Three days removed from the Hall of Fame Non-Game, the first lawsuit arising from the debacle is less than three days away.
Lawyer Michael Avenatti, who filed suit five years ago as a result of the Super Bowl XLV tickets-but-no-seats fiasco, said on Wednesday’s PFT Live on NBC Sports Radio that litigation will be pursued by Friday.
The specific venue for the initiation of the process and the legal theories to be pursued have not been finalized. It’s possible, Avenatti explained, that tort-type claims could be included, based on the alleged negligence that caused the game to not be played. Typically, tort claims unlock a broader range of available compensation than claims based on alleged breaches of contract. Depending on the level of misconduct, tort claims also raise the possibility of punitive damages.
While the Super Bowl XLV case ultimately had roughly 150 plaintiffs, Avenatti said that his latest assault on the NFL could include every fan who made the trip to the stadium in Canton, no matter how long or far they came. That could result in more than 22,000 claims.
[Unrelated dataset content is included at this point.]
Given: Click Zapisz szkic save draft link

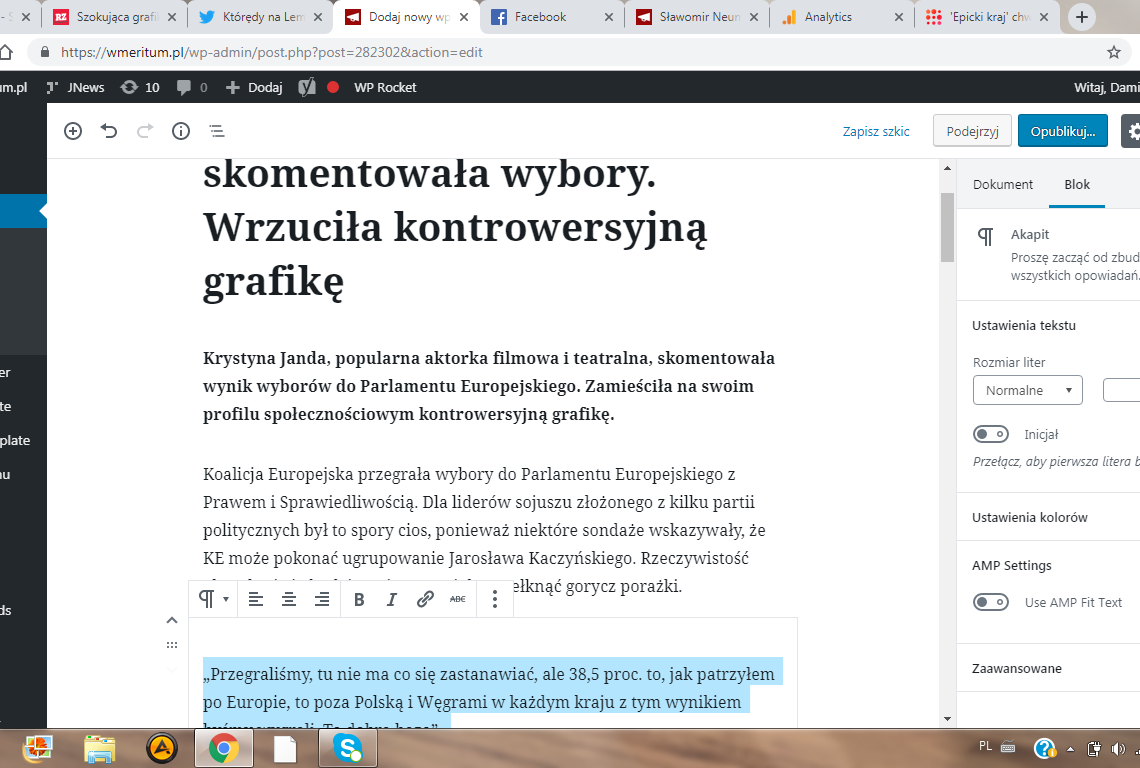Looking at the screenshot, I should click(x=876, y=131).
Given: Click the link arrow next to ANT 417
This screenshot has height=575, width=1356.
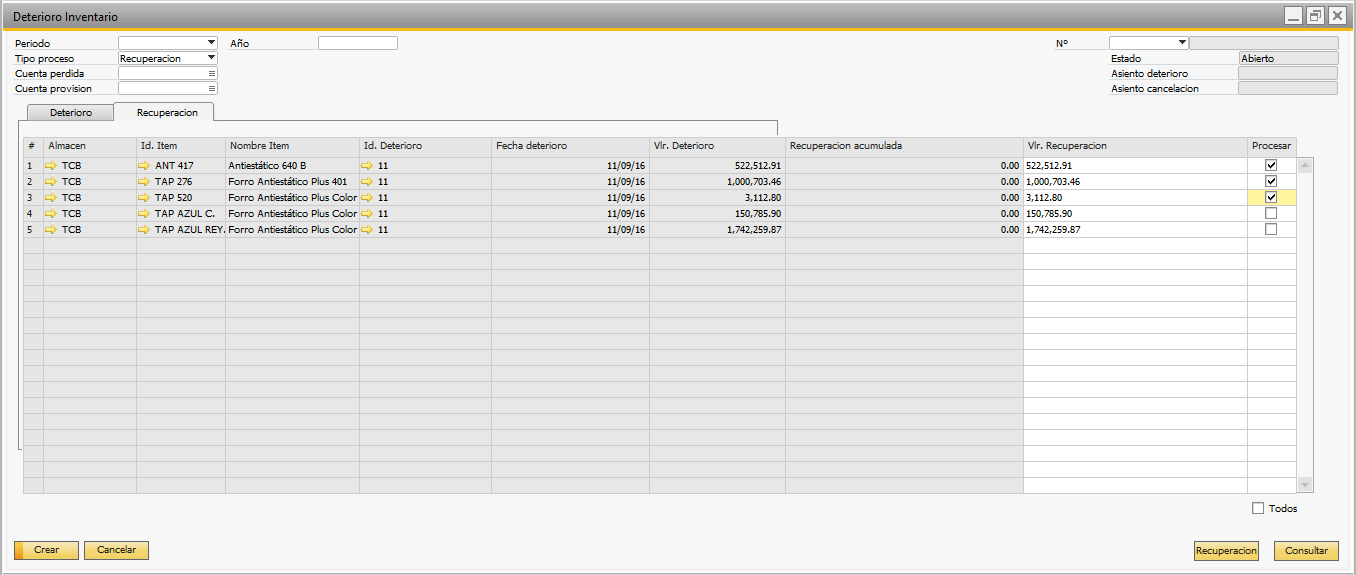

For now, neither the NFL nor the Hall of Fame have indicated a willingness to offer more than a refund of ticket prices. This could change, once the lawsuit is filed. Alternatively, the NFL could choose to hunker down and fight.
Fighting won’t be cheap. Avenatti said on PFT Live that the league has spent $20 million defending against the Super Bowl XLV cases. That $20 million could have been used to settle those cases, several times over. For the new case, it remains to be season whether the league’s lawyers will be enriched, whether its customers will be financially made whole, or both.